What you should do: Please continue the forum post about the Ceph discovery stage that fails to create OSD templates, starting right after its final line.

Reading passage:
PDA

View Full Version : state.orch ceph.stage.discovery does not collect HDD info



vazaari
13-Mar-2018, 15:47
Hi,

I have four nodes (1x admin, 3x osd, mons,..) prepared for the CEPH cluster.
For some reason discovery stage does not create templates for the osd nodes.

stage.0 completes successfully.
stage.1 completes successfully but osd templates are missing:



# ls -la profile-default/stack/default/ceph/minions/
total 0
drwxr-xr-x 1 salt salt 0 Mar 13 16:03 .
drwxr-xr-x 1 salt salt 14 Mar 13 16:03 ..



# ls -la profile-default/cluster/
total 0
drwxr-xr-x 1 salt salt 0 Mar 13 16:03 .
drwxr-xr-x 1 salt salt 38 Mar 13 16:03 ..

Deepsea monitor output for stage.1:


Starting stage: ceph.stage.1
Parsing ceph.stage.1 steps... ✓


Stage initialization output:
salt-api : valid
deepsea_minions : valid
master_minion : valid
ceph_version : valid

[1/4] minions.ready(timeout=300)........................ ......... ✓ (0.4s)

[2/4] ceph.refresh on
tw-ceph-admin............................................. . ✓ (0.3s)

[3/4] populate.proposals................................ ......... ✓ (5s)

[4/4] proposal.populate................................. ......... ✓ (1s)

Dataset content:
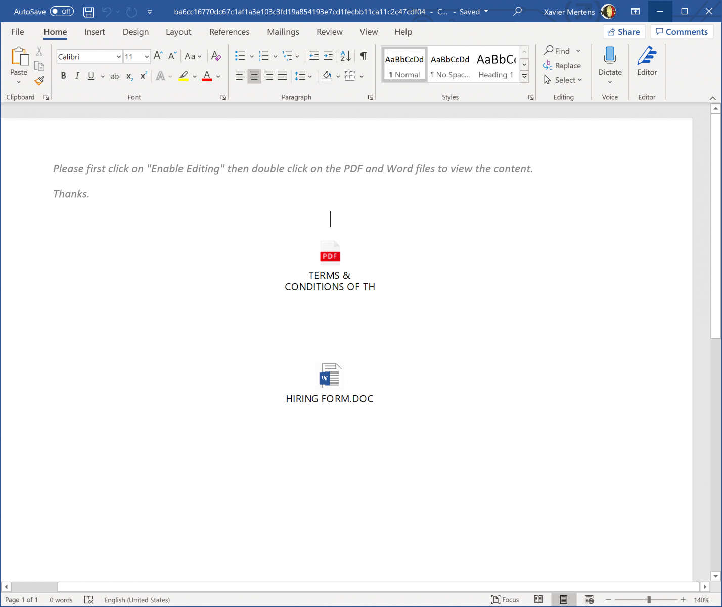The width and height of the screenshot is (722, 607).
Task: Click the Share button
Action: point(623,32)
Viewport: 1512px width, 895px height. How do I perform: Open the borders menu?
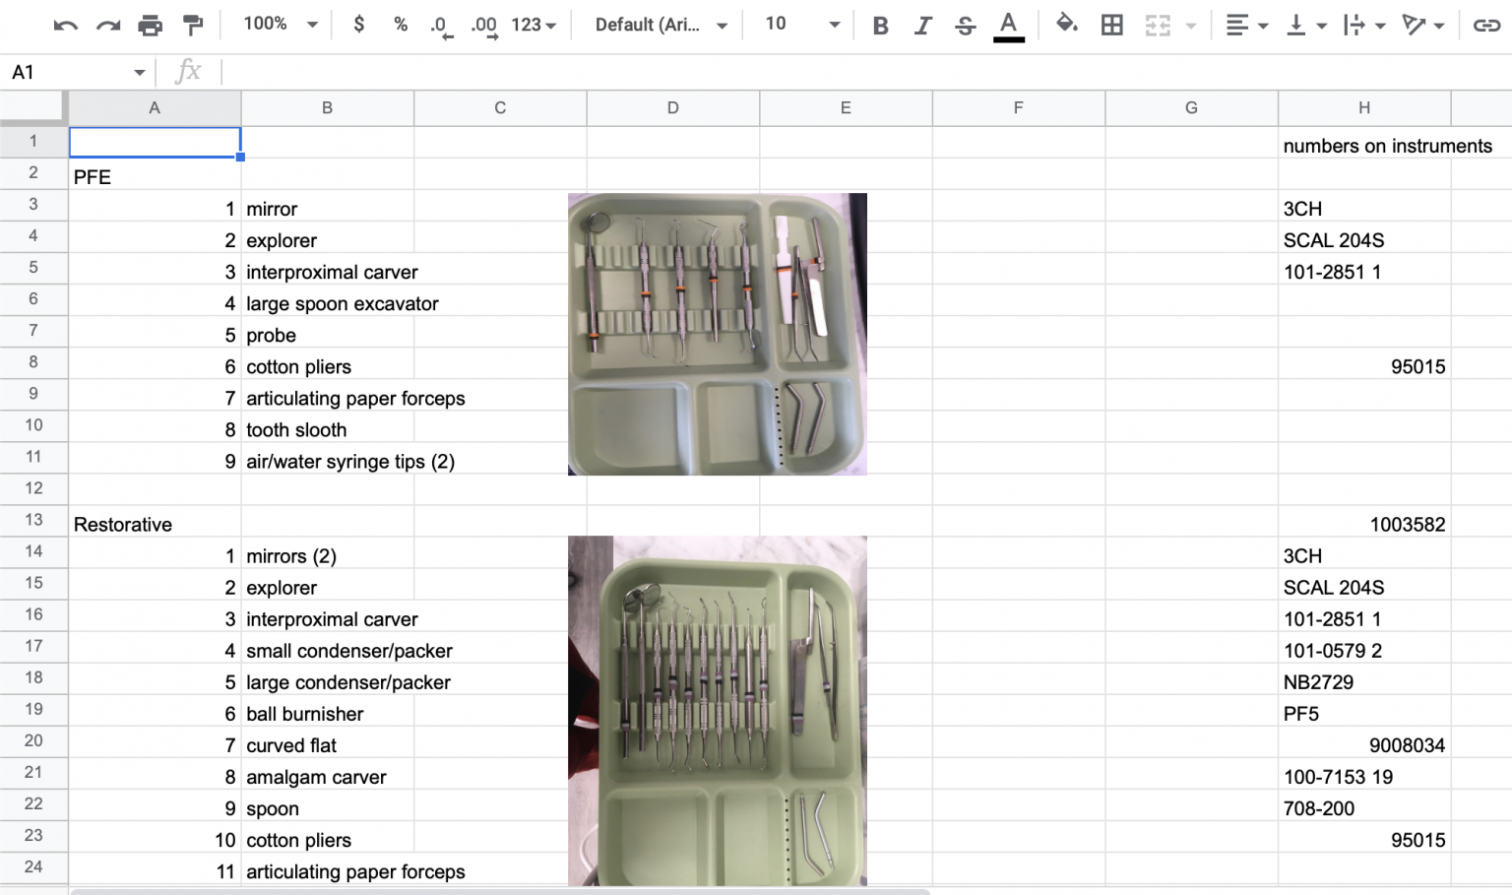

Output:
Ended stage: ceph.stage.1 succeeded=4/4 time=28.3s

Master can see all minions:

# salt-key -L
Accepted Keys:
tw-ceph-admin
tw-ceph-node1
tw-ceph-node2
tw-ceph-node3
Denied Keys:
Unaccepted Keys:
Rejected Keys:

All (pretended to be) osd nodes have per 3 unformated hdd:

# lsblk
NAME MAJ:MIN RM SIZE RO TYPE MOUNTPOINT
sda 8:0 1 136.6G 0 disk
├─sda1 8:1 1 7M 0 part
├─sda2 8:2 1 2G 0 part [SWAP]
└─sda3 8:3 1 134.6G 0 part /
sdb 8:16 1 136.6G 0 disk
sdc 8:32 1 136.6G 0 disk
sr0 11:0 1 1024M 0 rom

Please assist to find out what am I doing wrong?

Additional info:

# lsb_release -a
LSB Version: n/a
Distributor ID: SUSE
Description: SUSE Linux Enterprise Server 12 SP3
Release: 12.3
Codename: n/a



# zypper se -s --installed-only | grep ses-release
i+ | ses-release | package | 5-1.54 | x86_64 | SES5
i+ | ses-release | package | 5-1.54 | x86_64 | SUSE-Enterprise-Storage-5-Pool
i | ses-release-cd | package | 5-1.54 | x86_64 | SES5

Weird warning:

salt-master[28198]: [WARNING ] Although 'dmidecode' was found in path, the current user cannot execute it. Grains output might not be accurate.

Firewall stopped, apparmor disabled.


brg,
Serhiy.

vazaari
14-Mar-2018, 09:20
Stage 0

Starting stage: ceph.stage.0
Parsing ceph.stage.0 steps... ✓


Stage initialization output:
deepsea_minions : valid
master_minion : valid
ceph_version : valid

[1/14] ceph.salt-api on
tw-ceph-admin............................................. . ✓ (5s)

[2/14] ceph.sync on
tw-ceph-admin............................................. . ✓ (1s)

[3/14] ceph.repo on
tw-ceph-admin............................................. . ✓ (0.8s)

[4/14] ceph.updates on
tw-ceph-admin............................................. . ✓ (10s)

[5/14] filequeue.remove(item=lock)....................... ......... ✓ (0.0s)

[6/14] ceph.updates.restart on
tw-ceph-admin............................................. . ✓ (2s)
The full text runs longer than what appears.